The progressive Democrat senator is known as a crypto skeptic and is a strong supporter of regulating the sector.
“The cryptocurrency boosters argue that crypto is the yellow brick road to a faster, cheaper, safer financial system that works for everyone, not just the biggest banks,” she said.
Continuing, Warren noted:
“There is no question that our financial system needs change - big structural change - and we should be willing to consider how these new technologies can help consumers and our economy. But as the cryptocurrency market grows, it is also our responsibility to carefully examine these claims and premises about crypto’s potential.”
Senator Warren in sharing at the hearing discussed the decentralized nature of crypto, describing the current financial system as “dominated by a handful of big banks that are mostly free to jack up costs to consumers, restrict access to financial products and gobble up smaller competitors until the big guys become too big to fail”.

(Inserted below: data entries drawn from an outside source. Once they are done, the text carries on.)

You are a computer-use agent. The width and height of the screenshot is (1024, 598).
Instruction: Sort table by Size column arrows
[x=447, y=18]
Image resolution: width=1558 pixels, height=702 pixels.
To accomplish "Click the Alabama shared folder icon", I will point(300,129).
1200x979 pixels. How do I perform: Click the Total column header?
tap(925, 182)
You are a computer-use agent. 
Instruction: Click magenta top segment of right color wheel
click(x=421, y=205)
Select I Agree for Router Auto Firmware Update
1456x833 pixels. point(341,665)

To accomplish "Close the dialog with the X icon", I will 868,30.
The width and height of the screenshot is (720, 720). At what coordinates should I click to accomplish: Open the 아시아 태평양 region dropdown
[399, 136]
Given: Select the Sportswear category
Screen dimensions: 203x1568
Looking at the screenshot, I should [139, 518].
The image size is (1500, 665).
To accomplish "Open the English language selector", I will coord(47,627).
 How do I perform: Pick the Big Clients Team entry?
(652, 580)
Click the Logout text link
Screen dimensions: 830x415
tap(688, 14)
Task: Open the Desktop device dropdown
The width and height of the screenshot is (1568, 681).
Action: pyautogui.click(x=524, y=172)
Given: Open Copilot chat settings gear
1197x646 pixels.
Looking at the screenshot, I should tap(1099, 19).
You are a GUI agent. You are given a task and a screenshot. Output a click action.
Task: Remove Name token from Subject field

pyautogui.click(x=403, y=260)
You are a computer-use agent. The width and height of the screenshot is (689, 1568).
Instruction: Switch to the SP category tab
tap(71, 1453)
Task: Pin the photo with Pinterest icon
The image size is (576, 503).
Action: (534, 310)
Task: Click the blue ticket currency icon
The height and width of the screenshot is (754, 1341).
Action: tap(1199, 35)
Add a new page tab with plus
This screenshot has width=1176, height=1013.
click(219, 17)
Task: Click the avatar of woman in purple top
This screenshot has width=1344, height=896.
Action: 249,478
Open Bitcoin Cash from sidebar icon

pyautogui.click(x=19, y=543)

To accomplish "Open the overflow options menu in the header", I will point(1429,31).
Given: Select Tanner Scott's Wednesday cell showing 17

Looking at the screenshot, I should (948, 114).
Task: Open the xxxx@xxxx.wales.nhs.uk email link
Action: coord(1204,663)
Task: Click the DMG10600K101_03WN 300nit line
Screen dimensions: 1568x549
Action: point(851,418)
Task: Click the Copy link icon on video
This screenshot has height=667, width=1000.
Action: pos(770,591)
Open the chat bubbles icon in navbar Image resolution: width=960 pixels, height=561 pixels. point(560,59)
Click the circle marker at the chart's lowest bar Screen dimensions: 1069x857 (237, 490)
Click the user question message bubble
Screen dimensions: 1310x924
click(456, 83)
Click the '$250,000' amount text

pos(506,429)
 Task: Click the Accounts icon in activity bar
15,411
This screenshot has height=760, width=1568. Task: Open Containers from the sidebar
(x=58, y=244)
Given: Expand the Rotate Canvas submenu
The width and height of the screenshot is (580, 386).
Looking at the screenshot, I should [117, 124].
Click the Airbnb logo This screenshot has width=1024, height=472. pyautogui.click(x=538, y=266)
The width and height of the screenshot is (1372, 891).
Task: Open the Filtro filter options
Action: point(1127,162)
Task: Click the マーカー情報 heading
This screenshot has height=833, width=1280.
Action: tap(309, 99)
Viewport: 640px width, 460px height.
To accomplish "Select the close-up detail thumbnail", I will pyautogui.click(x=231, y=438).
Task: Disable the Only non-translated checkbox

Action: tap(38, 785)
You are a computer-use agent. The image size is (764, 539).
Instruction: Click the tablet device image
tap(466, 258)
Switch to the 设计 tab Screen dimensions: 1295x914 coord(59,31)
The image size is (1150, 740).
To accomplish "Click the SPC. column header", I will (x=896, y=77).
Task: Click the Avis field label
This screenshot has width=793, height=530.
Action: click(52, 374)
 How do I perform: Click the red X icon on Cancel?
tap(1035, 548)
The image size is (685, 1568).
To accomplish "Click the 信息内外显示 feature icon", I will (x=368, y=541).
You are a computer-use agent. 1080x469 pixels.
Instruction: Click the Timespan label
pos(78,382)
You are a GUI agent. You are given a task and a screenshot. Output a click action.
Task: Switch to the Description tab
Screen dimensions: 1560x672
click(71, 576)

“Bitcoin advocates claim cryptocurrencies and the blockchain technology that underlies them decentralize power and control, creating the possibility of a more democratic financial system,” said Warren.
“That sounds pretty good to me”
This latter moment of crypto-optimism proved to be very brief. Senator Warren asked Professor Angela Walch, Professor of Law at St. Mary’s University School of Law and Research Associate at the UCL Centre for Blockchain Technologies, whether blockchain-based currencies can truly decentralize power to create “a more democratic financial system”.
But the academic said miners and developers had the ability to manipulate the system.
“That sounds to me like a lousy trade-off,” Senator Warren exclaimed. “Instead of leaving our financial system at the whim of giant banks, crypto puts the system at the whim of some shadowy faceless group of super-coders and miners, which doesn’t sound better to me.”
She continued: “The giant banks have created huge problems, but I‘m not convinced crypto is the solution. In fact, it could be more dangerous for consumers, the environment, and the stability of our financial system.”
The Senator also wrote to Secretary Janet Yellen, Chair of the Financial Stability Oversight Council, setting out the “dangers” of crypto and calling for a “coordinated and cohesive regulatory strategy to mitigate the growing risks that cryptocurrencies pose to the financial system”.
The letter in claiming that bank and hedge fund exposure to crypto threatens the financial system, warns that cryptocurrencies are used in ransomware attacks, and even suggested stablecoins pose a “unique threat” because they could spark a wider financial collapse if there is a run where many holders try to sell their assets at once.
President Warren’s anti-crypto crusade was mocked and criticized on social media.
The comedian Tim Dillon tweeted:
“If Elizabeth Warren is saying this - the woman who torpedoed Bernie’s campaign for the establishment - rest assured crypto is making some big people unhappy.”
Lark Davis, a Bitcoin investor who uses the Twitter handle @TheCryptoLark, told his 434,000 followers that claiming crypto puts the financial system in the hands of shady super coders is “about as out of touch as saying the internet puts the postal system in hands of super shady coders”.
Altcoin Psycho, an account with more than 200,000 followers, also tweeted: “The year is 2062… The world is back on lockdown from the Lambda Delta Sigma Beta covid variant. Elizabeth Warren has uploaded her consciousness to a holographic NFT, and continues to make regulatory threats against crypto.”